**Task instructions:** Once you reach the line containing "Where should I click to: Delete" in the entries below, write out that line and each one after it down to the line containing "Image resolution: width=800", exactly and with nothing added.

**Exercise material:**

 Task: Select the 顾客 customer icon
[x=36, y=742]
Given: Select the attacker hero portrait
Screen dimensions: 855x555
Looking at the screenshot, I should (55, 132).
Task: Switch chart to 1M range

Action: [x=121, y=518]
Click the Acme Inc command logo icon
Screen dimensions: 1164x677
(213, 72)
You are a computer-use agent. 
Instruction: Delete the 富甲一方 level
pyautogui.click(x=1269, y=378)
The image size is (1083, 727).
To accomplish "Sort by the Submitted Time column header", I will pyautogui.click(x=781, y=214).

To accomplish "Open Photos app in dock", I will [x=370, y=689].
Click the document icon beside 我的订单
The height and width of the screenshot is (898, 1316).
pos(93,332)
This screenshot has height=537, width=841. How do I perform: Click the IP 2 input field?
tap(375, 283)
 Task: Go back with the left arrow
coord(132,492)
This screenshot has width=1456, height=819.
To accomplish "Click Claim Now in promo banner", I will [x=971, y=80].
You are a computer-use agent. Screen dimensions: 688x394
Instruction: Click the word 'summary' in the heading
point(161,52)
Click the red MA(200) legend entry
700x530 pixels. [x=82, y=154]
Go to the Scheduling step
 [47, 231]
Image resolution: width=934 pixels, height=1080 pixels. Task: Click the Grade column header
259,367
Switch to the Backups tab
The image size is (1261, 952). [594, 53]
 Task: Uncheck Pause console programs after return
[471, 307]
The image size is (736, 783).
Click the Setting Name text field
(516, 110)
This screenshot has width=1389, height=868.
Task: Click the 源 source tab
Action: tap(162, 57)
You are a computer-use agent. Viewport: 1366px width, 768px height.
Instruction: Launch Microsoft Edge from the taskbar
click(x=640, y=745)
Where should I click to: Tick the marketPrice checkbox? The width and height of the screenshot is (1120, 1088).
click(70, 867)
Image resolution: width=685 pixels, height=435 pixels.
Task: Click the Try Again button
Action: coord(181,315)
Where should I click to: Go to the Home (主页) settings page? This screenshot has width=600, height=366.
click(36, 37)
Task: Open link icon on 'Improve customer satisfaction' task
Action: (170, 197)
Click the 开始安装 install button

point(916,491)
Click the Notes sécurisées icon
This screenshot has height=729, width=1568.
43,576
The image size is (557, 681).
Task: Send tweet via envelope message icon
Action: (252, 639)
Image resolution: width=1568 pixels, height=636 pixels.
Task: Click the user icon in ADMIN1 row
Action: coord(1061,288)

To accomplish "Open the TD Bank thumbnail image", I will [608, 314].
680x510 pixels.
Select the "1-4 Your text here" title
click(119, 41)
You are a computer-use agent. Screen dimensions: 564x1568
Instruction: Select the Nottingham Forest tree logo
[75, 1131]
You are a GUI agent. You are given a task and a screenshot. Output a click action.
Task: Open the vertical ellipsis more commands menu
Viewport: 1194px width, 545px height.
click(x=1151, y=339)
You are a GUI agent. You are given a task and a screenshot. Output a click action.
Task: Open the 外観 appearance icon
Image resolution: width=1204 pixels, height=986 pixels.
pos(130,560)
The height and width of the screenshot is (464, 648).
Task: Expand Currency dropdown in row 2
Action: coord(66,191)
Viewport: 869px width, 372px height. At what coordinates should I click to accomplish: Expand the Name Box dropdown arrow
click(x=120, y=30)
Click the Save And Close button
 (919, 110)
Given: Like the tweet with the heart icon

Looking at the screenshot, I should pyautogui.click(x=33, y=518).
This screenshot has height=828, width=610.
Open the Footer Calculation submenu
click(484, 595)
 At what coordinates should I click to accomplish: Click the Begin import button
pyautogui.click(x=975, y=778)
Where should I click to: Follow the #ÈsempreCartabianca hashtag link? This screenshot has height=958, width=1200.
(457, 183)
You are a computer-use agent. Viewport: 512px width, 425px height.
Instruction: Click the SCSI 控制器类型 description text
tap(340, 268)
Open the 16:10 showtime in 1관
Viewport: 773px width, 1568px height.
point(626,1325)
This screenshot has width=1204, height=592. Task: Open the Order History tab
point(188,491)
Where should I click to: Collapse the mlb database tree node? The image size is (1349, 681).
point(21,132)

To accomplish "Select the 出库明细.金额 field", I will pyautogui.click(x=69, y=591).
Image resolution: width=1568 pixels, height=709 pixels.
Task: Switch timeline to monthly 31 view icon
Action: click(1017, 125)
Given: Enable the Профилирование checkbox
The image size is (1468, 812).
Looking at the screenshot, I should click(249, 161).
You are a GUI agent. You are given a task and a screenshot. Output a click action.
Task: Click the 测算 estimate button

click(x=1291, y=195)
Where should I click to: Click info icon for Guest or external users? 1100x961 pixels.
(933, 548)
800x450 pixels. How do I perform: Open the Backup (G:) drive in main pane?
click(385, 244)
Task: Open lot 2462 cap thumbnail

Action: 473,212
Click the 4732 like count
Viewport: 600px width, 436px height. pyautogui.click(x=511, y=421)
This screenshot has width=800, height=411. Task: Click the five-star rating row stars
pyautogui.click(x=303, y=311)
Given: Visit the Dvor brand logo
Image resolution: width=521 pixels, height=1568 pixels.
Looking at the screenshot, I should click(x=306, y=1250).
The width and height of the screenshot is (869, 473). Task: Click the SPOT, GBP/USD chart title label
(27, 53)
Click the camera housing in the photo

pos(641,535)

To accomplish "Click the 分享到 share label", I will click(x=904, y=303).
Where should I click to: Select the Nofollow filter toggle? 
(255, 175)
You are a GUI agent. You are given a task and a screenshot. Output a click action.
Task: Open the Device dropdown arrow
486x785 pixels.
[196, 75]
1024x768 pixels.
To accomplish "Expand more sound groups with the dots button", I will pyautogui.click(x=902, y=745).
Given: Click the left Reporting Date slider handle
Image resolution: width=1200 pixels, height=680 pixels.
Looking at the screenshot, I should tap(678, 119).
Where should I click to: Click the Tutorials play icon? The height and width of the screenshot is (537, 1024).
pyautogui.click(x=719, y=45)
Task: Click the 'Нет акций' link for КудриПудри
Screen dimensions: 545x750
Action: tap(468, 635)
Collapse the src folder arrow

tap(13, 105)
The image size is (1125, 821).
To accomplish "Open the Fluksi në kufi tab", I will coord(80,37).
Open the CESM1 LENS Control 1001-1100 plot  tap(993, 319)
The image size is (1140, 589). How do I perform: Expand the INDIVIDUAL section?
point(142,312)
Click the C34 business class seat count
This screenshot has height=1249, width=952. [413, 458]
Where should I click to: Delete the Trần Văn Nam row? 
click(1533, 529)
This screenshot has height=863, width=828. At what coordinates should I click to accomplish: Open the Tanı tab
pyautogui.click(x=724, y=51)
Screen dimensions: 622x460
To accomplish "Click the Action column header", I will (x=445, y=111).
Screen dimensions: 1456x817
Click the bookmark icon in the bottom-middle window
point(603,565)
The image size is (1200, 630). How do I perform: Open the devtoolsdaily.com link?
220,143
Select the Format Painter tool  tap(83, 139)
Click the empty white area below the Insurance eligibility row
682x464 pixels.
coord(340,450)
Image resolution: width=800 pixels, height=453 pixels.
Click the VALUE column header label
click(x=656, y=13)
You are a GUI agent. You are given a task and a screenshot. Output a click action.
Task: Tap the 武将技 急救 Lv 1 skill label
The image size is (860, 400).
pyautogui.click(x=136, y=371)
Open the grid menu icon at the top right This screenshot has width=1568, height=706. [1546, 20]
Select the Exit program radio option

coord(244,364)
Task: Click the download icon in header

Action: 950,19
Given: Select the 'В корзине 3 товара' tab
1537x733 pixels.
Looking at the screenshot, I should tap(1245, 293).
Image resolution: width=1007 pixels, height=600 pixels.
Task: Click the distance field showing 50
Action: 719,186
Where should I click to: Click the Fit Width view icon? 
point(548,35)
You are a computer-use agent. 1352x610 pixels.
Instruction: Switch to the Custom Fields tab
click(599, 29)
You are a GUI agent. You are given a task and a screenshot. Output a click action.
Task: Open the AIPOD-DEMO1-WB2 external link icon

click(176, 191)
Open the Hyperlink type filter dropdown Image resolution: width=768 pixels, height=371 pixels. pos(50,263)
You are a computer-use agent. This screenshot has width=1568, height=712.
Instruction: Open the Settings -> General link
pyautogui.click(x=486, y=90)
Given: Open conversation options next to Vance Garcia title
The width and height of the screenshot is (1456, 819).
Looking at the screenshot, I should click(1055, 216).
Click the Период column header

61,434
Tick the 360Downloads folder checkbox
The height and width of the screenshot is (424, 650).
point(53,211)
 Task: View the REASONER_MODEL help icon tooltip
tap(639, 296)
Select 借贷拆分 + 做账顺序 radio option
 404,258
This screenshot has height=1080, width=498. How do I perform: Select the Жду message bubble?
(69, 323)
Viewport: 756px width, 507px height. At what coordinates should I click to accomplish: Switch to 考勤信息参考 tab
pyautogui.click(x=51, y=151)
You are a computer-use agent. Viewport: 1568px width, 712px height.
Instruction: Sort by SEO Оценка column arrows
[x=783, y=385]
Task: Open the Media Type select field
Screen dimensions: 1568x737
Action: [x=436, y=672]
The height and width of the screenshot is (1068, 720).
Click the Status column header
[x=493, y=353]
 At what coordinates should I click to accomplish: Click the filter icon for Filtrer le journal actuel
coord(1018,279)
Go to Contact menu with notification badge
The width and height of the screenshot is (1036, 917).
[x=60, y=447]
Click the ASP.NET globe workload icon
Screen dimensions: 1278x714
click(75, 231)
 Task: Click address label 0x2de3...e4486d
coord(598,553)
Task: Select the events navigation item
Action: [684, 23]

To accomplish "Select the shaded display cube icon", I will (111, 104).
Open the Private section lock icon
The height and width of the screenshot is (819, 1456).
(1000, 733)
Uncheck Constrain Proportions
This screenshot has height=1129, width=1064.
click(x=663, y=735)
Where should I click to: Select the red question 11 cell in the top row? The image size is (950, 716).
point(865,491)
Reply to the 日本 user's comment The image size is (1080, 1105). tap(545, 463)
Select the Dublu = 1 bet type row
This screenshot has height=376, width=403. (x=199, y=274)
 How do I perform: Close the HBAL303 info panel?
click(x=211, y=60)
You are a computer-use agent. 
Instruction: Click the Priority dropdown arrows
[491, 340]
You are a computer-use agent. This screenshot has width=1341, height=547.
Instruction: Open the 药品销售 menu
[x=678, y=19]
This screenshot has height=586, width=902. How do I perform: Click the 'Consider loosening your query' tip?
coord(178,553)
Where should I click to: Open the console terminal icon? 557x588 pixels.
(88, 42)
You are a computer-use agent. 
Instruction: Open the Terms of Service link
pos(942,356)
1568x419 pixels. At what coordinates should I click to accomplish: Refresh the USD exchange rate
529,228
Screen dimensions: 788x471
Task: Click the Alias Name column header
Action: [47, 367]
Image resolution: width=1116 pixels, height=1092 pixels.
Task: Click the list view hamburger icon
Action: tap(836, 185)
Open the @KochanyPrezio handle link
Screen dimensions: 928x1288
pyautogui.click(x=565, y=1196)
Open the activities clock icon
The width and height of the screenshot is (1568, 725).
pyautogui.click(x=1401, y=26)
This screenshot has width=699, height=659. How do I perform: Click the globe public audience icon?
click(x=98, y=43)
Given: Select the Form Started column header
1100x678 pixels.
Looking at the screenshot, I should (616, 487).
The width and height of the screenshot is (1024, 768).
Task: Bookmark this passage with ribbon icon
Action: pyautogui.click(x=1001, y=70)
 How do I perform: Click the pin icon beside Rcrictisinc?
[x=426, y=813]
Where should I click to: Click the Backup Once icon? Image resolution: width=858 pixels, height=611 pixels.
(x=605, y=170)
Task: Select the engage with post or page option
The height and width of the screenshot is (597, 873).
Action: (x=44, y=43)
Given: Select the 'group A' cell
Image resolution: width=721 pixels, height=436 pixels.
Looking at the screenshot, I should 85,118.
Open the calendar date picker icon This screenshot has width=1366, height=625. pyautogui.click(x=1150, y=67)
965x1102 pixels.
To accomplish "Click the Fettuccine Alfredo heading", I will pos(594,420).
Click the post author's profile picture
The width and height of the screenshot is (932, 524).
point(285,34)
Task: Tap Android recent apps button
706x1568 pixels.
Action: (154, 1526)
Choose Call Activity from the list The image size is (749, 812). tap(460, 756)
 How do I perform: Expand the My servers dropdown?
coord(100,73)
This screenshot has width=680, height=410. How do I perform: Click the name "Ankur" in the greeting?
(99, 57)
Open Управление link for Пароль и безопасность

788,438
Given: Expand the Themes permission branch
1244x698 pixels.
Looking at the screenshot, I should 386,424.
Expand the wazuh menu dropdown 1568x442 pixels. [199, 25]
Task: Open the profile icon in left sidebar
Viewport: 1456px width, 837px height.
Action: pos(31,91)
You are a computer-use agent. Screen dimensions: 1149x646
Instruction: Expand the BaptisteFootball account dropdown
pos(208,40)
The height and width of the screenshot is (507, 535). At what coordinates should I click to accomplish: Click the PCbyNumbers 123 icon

**Solution to this task:**
Where should I click to: Delete the Trần Văn Nam row? 
click(1533, 529)
This screenshot has height=863, width=828. At what coordinates should I click to accomplish: Open the Tanı tab
pyautogui.click(x=724, y=51)
Screen dimensions: 622x460
To accomplish "Click the Action column header", I will (x=445, y=111).
Screen dimensions: 1456x817
Click the bookmark icon in the bottom-middle window
point(603,565)
The image size is (1200, 630). How do I perform: Open the devtoolsdaily.com link?
220,143
Select the Format Painter tool  tap(83, 139)
Click the empty white area below the Insurance eligibility row
682x464 pixels.
coord(340,450)
Image resolution: width=800 pixels, height=453 pixels.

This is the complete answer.